A las nueve de la noche del 25 de diciembre de 1884, mientras la mayoría de los pinteños celebraban la Pascua de Navidad en familia, comenzaron a notar fenómenos extraños: las lámparas oscilaban, los cristales vibraban, y muchos sintieron una sensación de mareo. Algunos lo atribuyeron al principio al efecto de «estar entre Pinto y Valdemoro«, sugiriendo que el consumo de vinos generosos, tan común en estas festividades, era el responsable. Sin embargo, el sacudimiento fue breve, y dado que Madrid no tenía antecedentes en materia de terremotos, y no se produjeron desgracias ni pérdidas materiales, más allá del susto, todo se interpretó como una curiosa anécdota navideña. Para muchos, fue solo un motivo más de conversación, como si la naturaleza hubiera decidido mecer suavemente la tierra para mostrar sin peligro lo que era un temblor. Lo que los habitantes de Pinto no sabían en ese momento era que ese ligero temblor era la manifestación distante de una catástrofe mucho mayor que se desataba en las provincias de Granada y Málaga. En esas zonas, varias poblaciones resultaron gravemente afectadas, con edificios arruinados y numerosas víctimas mortales.

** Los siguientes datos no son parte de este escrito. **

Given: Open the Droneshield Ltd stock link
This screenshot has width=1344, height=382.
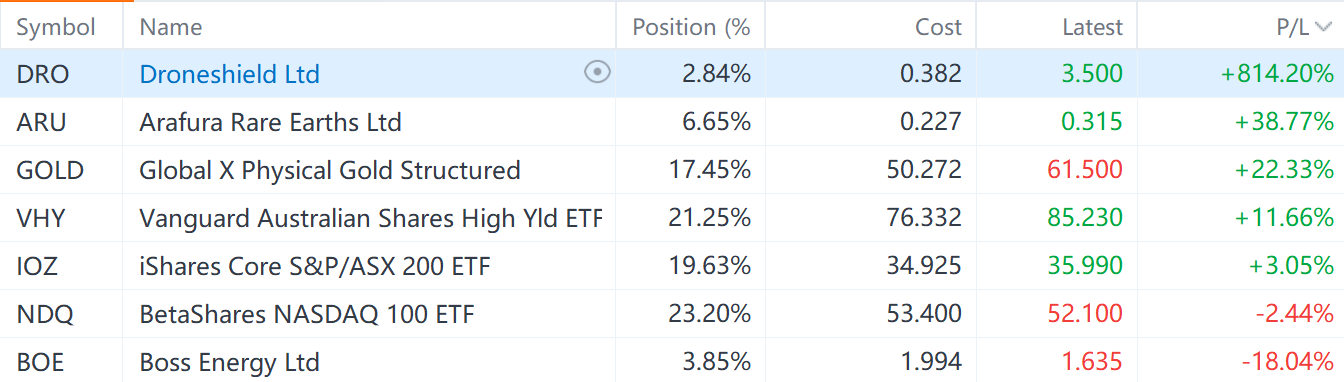Looking at the screenshot, I should point(229,74).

Al día siguiente, 26 de diciembre, el intenso frío trajo consigo una nevada inusualmente copiosa, y el viento de la sierra formó enormes ventisqueros. Las calles, los árboles, los tejados y las cornisas quedaron cubiertos por una espesa capa de nieve, culminando una noche invernal. Durante los días siguientes, el 27, 28 y 29, la nevada fue aumentando hasta alcanzar varios centímetros de espesor. El temporal se mantuvo y, con la nieve congelada, las consecuencias se extendieron hasta los primeros días de enero de 1885. El ferrocarril quedó inutilizado y el pueblo se vio completamente incomunicado, lo que paralizó toda actividad. El bullicio habitual de las calles desapareció y los negocios cesaron. Aquella nevada fue, en su época, lo que hoy recordaríamos como la «Filomena» de finales del siglo XIX.
En la madrugada del 27, con un frío cortante, la imagen de cuadrillas de muchachos apartando la nieve endurecida con palas en las aceras era desoladora. Los gorriones revoloteaban desorientados entre las ramas nevadas, mirando el paisaje blanco, desconocido para ellos. Un manto blando cubría el campo, pero no había nada para alimentarse. Los pájaros, hambrientos, piaban recordando los verdes de la primavera y los trigales del verano. La prensa de la época describió la situación con esta comparación: «Hoy, España se asemeja bastante a Siberia«. En la población de Sigüenza la nieve alcanzó los dos metros de altura, y el peso acumulado sobre los tejados causó graves daños a muchas casas, algunas de las cuales quedaron arruinadas.
Entonces Ángela Troyano, madre de Ramón Morales Troyano, autor del cuadro, tenía 14 años y vivía con sus padres y hermanos en Pinto. El cuadro que Ramón pintó más tarde representa el camino hacia la iglesia parroquial del pueblo, que pasaba cerca del huerto del tío Lucas, la conocida finca Ochoteco (llamada en ese tiempo Quinta Villa Nueva, propiedad de la ilustre Rosario de Acuña) y cruzaba el arroyo junto al antiguo Pósito. La iglesia presenta su antigua portada con su bello campanario. La obra captura un atardecer del último día de diciembre, cuando, debido al mal tiempo, no se pudo celebrar la tradicional misa de fin de año.
El cuadro, realizado de un apunte el 14 de febrero de 1987, día de San Valentín, es propiedad de Ramón Morales Valverde, y me fue mostrado el día de la presentación del libro «Pinto y su historia I«, el pasado 18 de abril, donde asistieron los hermanos Morales Valverde, muy vinculados a nuestro municipio.